Aim 1: In the dataset entries starting at the line that contains "The width and" and ending at the line that contains "coord(77,162)", change "screenshot" to "capture" and write out those lines again with nothing else altered.
Aim 2: Continue the commentary on Larry Summers's withdrawal from the Fed chairmanship race from the point where it stops.

Selected excerpt:
####################
Ironically, Warren may be the political loser in Summers’ decision to drop out. Had he come before her banking committee, their duel would have dominated cable news. And he would have served as the perfect foil for her populist challenge to the Wall Street branch of her party. Hillary Clinton, by contrast, would have had to explain on the stump whether she supported confirming as Fed chairman the man her husband had picked to run the Treasury Department.

The Democratic rebellion against Summers, like the Democratic rebellion against military action in Syria, bespeaks a deep frustration that party elites still share the economic and foreign policy assumptions that helped cause the disasters of the last decade. The next battle may be the Obama administration’s desire for “fast track” authority to help push through giant new trans-Atlantic and trans-Pacific free trade deals. If I were Hillary Clinton, I’d come out against it now.
All well and good. Let's remember, however, that Yellen is not a progressive. She's a technocrat who was sympathetic to the same bad policies Summers embodied -- including the chained CPI. I'm guessing this will come out in the confirmation hearing, and that Sen. Elizabeth Warren will give this her careful attention.  more

One simply cannot discuss the Fed without consulting Greider.

Why the Defeat of Larry Summers Is About More Than the Fed

William Greider on September 16, 2013

The Sunday afternoon announcement that Larry Summers is giving up his quest to become Federal Reserve chairman resonates with meaning for reform—both for government and the Democratic party. After several decades of dominance by the center-right financial perspectives of New Democrats, this is a huge loss for the Rubin-Clinton wing. And it foretells more to come.

When the Obama White House let it be known in early summer the president expected to appoint Summers as successor to Fed chairman Ben Bernanke, the party erupted in rage and rebellion. It amounted to rewarding the very policy architects who led the country into ruin with their financial deregulation and Wall Street–friendly non-enforcement and bailouts for the too big to fail bankers. Instead of going along meekly, progressive Dems built a firestorm against Summers and kept throwing on new logs.

The White House leakers kept reassuring favored reporters that the deal was done, the president really wants Larry in this pivotal position determining policy on money and credit for the country. Leading reform senators—Sherrod Brown, Elizabeth Warren and Jeff Merkley—fired back and raised the ante. If Summers is nominated, these key members of the Senate banking committee intend to vote against his confirmation. That could well be fatal to Summers’s and Obama’s ambitions. To make it worse, Senator John Tester of Montana, a moderate by any measure, let it be known he would join them in voting to block Summers. Among other disabilities, Summers was contemptuous of policy opponents and known for refusing to acknowlege collosal errors—the very opposite of a consensus leader.

Finally, the White House mercifully pulled the plug on flawed Larry. (It seems very unlikely Summers got the message on his own, considering his record for stubborn egotism.)

This is a huge victory for the prospects for genuine economic reform—well beyond anything Obama has so far proposed or accepted. The president might fumble around for a similarly conservative appointment, but he has a chance to change the outlook dramatically by appointing a new Fed chair who understands the deep dislocations created in part by Federal Reserve policy during the last three decades, from Volcker to Greenspan to Bernanke, under Democrats as well as Republicans.
####################
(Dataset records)

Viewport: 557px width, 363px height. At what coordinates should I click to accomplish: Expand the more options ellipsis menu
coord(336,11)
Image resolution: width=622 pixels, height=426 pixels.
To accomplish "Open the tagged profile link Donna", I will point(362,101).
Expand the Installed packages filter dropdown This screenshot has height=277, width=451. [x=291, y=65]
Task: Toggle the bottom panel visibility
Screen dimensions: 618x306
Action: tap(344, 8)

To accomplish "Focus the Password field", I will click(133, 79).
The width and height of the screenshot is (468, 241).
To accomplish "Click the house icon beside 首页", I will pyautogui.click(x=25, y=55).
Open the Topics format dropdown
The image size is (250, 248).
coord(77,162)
####################
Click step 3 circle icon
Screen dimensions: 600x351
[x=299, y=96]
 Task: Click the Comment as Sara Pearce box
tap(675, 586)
####################
Task result 1:
The width and height of the capture is (468, 241).
To accomplish "Click the house icon beside 首页", I will pyautogui.click(x=25, y=55).
Open the Topics format dropdown
The image size is (250, 248).
coord(77,162)

Task result 2:
Obama can start the healing by naming Janet Yellen, the moderately liberal vice chair of the Federal Reserve, who well understands that much deeper change must be considered to get the US economy back in balance again. It will not come quickly, but this can be the political watershed—the moment when this Democratic president chose to focus on the future rather than clinging to the failed past.

In other words, Obama can create a quite different legacy for himself by restarting his economic policy and encouraging serious reform at the central bank and in traditonal policies. The president of course cannot complete this new agenda in his remaining years, but he can launch the action and teach public opinion what the task of economic reconstruction should involve. That is, he can begin the “new politics” many of us had hoped he would bring to Washington.

In the next few months, as it happens, President Obama will appoint four and as many as five new governors for the seven-member Federal Reserve Board. That is an unprecedented opportunity to influence the future if he chooses wisely and reaches beyond the usual list of safe choices with conventional views. The best part is this power is unilateral. This is one instance where Barack Obama doesn’t have to make nice with know-nothing Republicans or seek permission from Wall Street titans. He can do this on his own.

But the defeat of Larry Suummers tells the White House and this president they had better start listening to the restless reformers on the left of the party. Senators and progressive Democrats in the House have serious ideas for reform. Having won this pivotal victory, they are sure to push for larger goals. Instead of running away from the liberal-labor progressives, Obama’s presidency should put an arm around them. more
Or Nichols.  It is appropriate that someone raised in Wisconsin here explains Progressive thought.  Gets it right too.

The Populist Rebellion That Tripped Up Larry Summers

John Nichols on September 15, 2013

When it became clear that members of President Obama’s own party would not support a nomination of Larry Summers to serve as the next chairman of the Federal Reserve, something—or someone—had to give.

On Sunday, Summers gave up.

The former Treasury secretary, whose Clinton-era assaults on Glass-Steagall protections and opposition to the regulation of derivatives were blamed by critics for weakening safeguards against financial turbulence, withdrew his name from consideration for Fed’s top job.

Remarkably, the decision came exactly five years after the financial meltdown of September 2008.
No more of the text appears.